I didn’t manage to post here yesterday as it was such a hectic day. I went to the appointment with the random psych at 11.30am who said that in her opinion that I am really quite depressed. Guess I think I am better than I am. In my opinion hiding under the duvet was perfectly acceptable if a little disruptive to my schedule. Apparently in psych world it isn’t. So she started me on mirtazapine 15mgs for 3 days then up to 30mgs for a month then reviewed in January in addition to continuing with lamotrigine. I wasn’t all that impressed with her choice of medication but I will give it a try. She tried so hard to reassure me about the weight gain but I am still terrified I am going to totally balloon. I feel as if I have just got my weight to a stable acceptable weight, having lost a bit over the last few weeks. The other thing she said was that it would make me sleepy and help me at night but was likely to knock me out over the first three days before the dose goes up.
Knock me out, well it certainly did that. I slept solidly through last night and until now (5.30pm) I have not been able to stay awake longer than five minutes at a time. I feel so lazy. I am not even dressed which even in my most depressed states I have always found unacceptable and at least made the effort to get dressed. I will try taking it earlier today and going to bed really early in the hope that I will be able to actually function tomorrow. I have an appointment with my GP tomorrow at 3pm so I will really have to be up and sorted well before then.

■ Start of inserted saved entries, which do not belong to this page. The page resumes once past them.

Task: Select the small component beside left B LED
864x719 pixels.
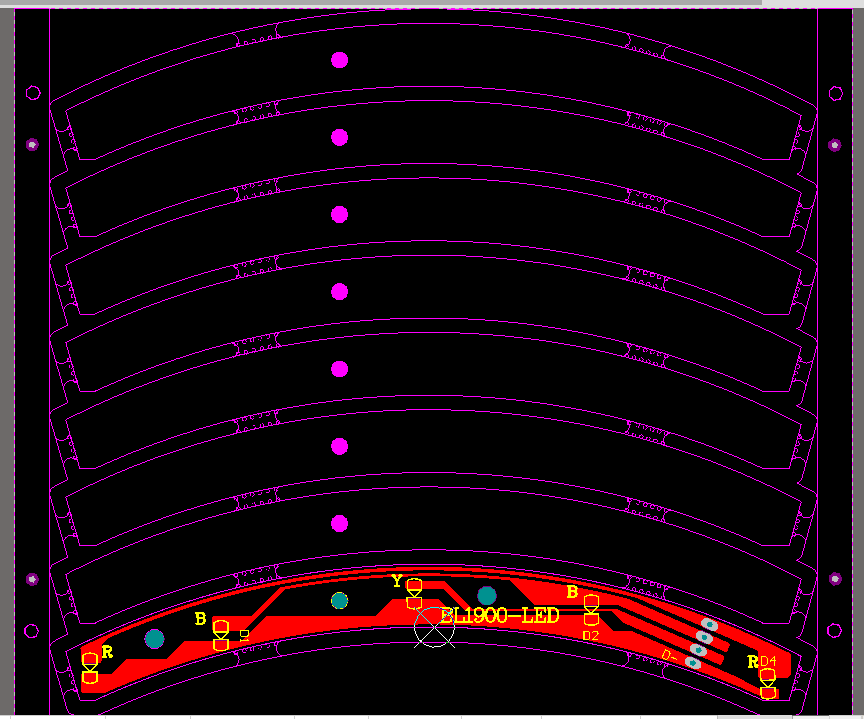Action: point(244,634)
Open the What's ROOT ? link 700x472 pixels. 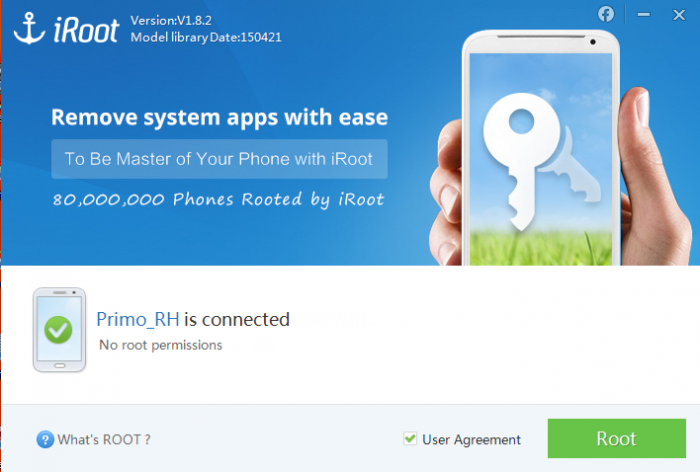pyautogui.click(x=104, y=440)
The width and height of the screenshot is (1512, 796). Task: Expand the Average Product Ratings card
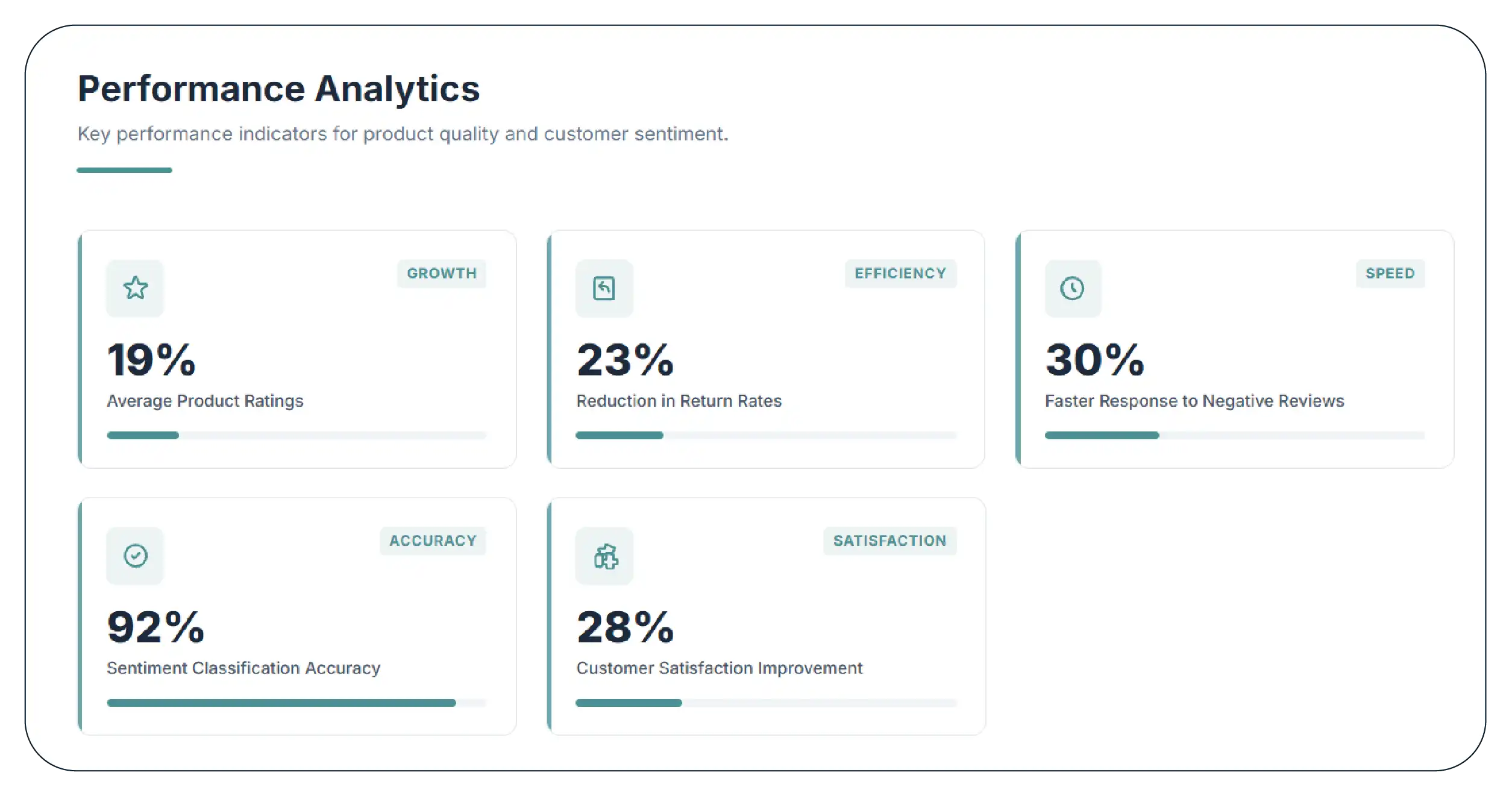(x=297, y=348)

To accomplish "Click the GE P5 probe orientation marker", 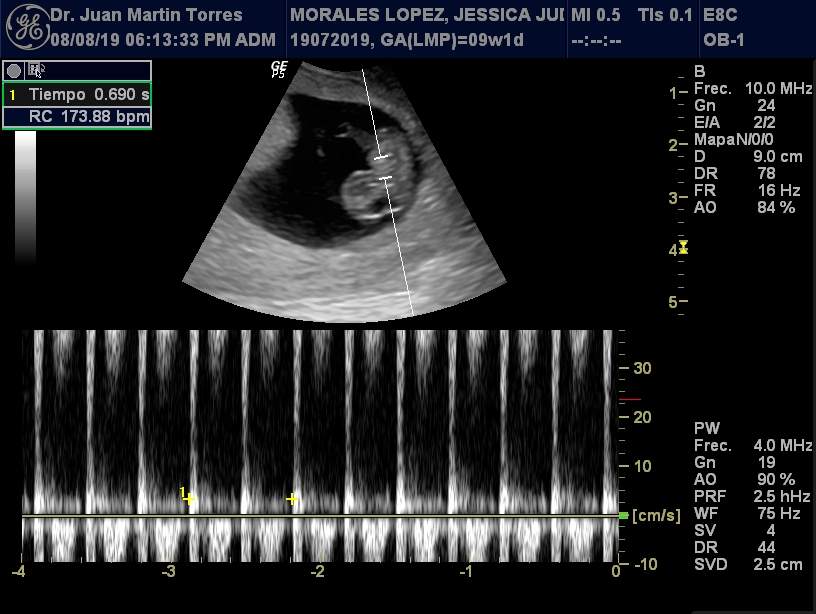I will 279,69.
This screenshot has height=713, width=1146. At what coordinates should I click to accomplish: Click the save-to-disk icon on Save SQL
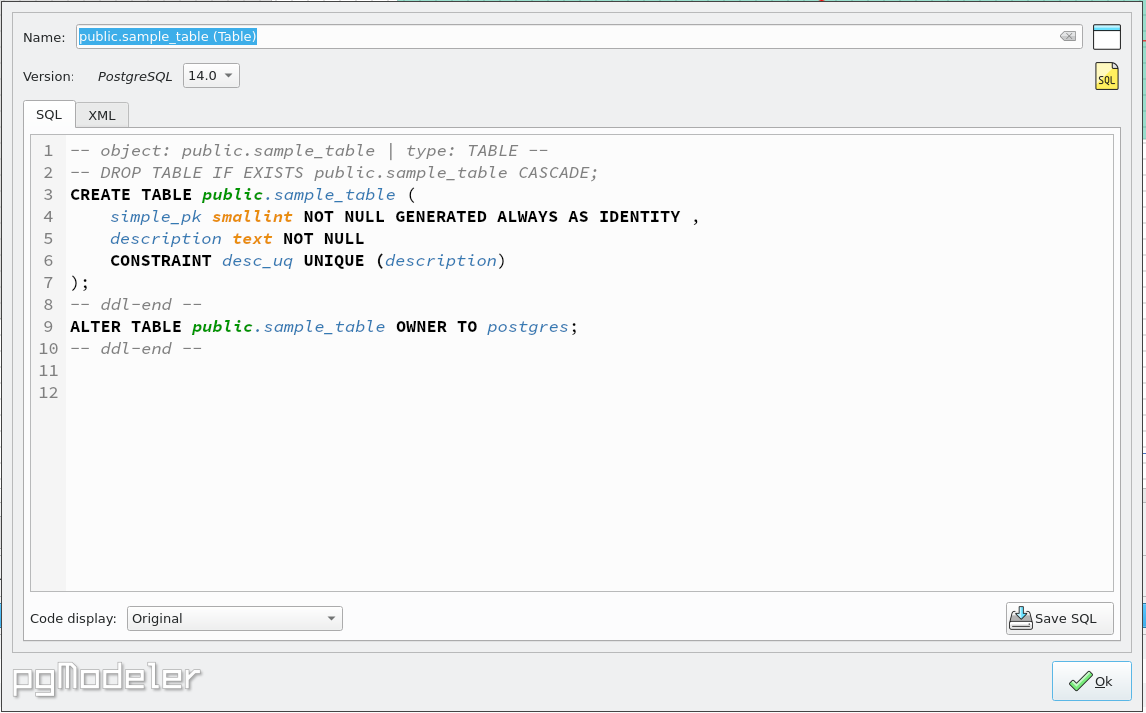pos(1021,617)
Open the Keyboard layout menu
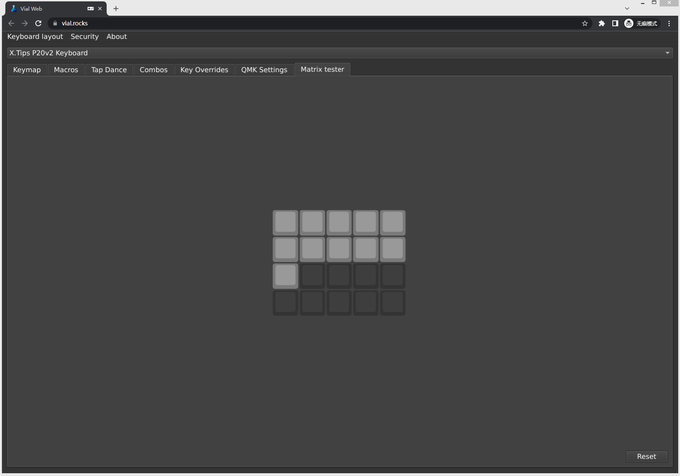This screenshot has width=680, height=476. (35, 37)
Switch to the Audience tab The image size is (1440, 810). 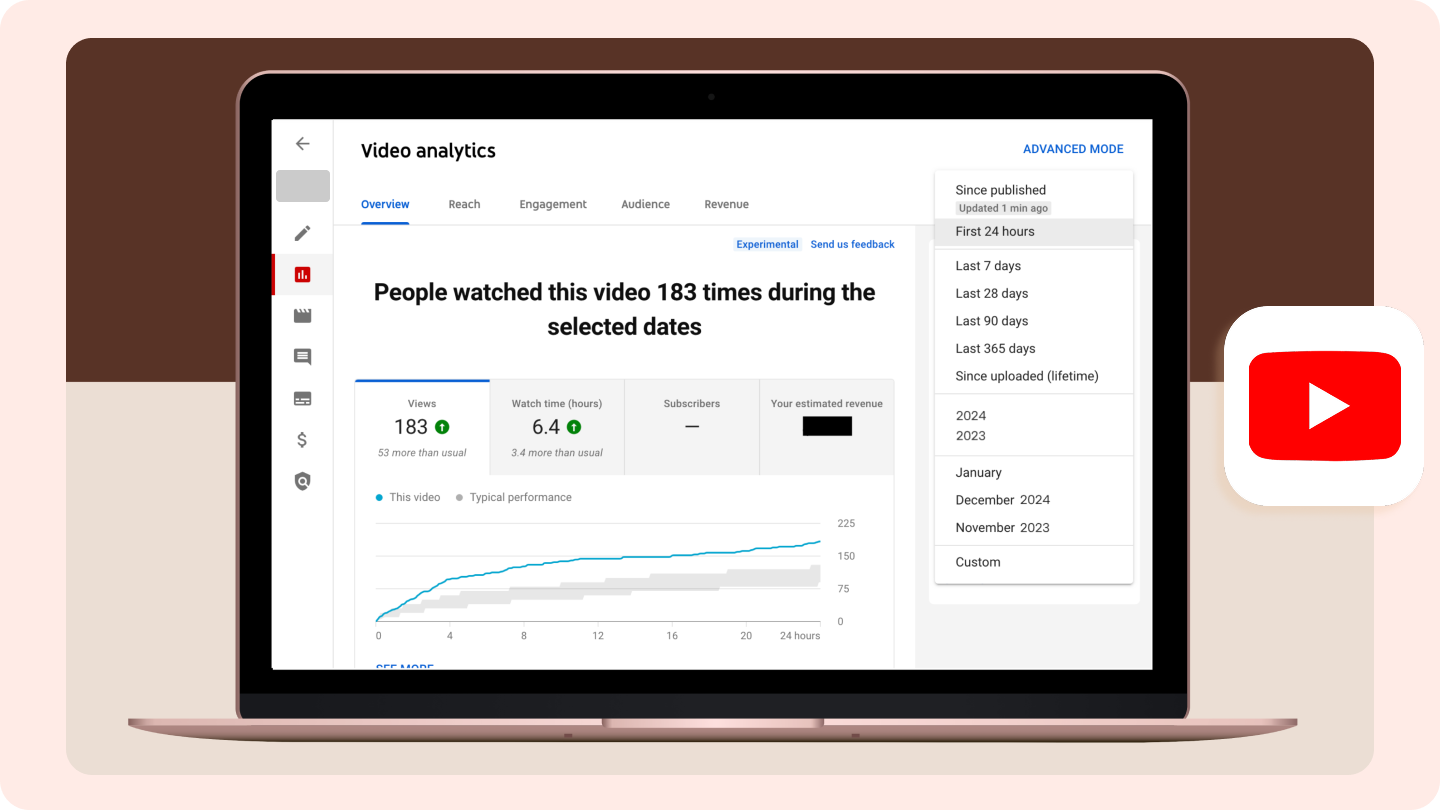pos(645,204)
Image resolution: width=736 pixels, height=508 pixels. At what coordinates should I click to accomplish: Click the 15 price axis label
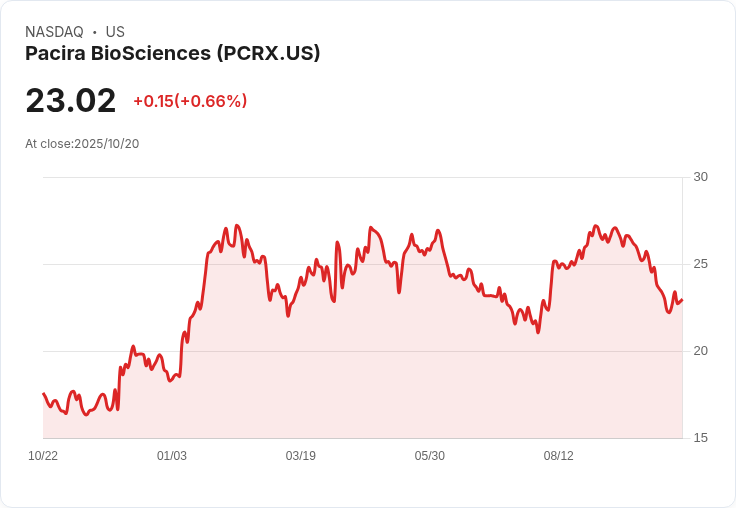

My two big problems now are what to tell the parents – they are under the impression i am fine and what to tell the uni, as i am scared they won’t let me continue with the year if they think I am ill again. I am going to try and phone them tomorrow after the Drs appointment once I find out what’s happening. Realistically I don’t think there is any way I am going to get signed on again tomorrow. I am totally gutted as my future is once again on the line. It reallly sucks and I want to go back to bed.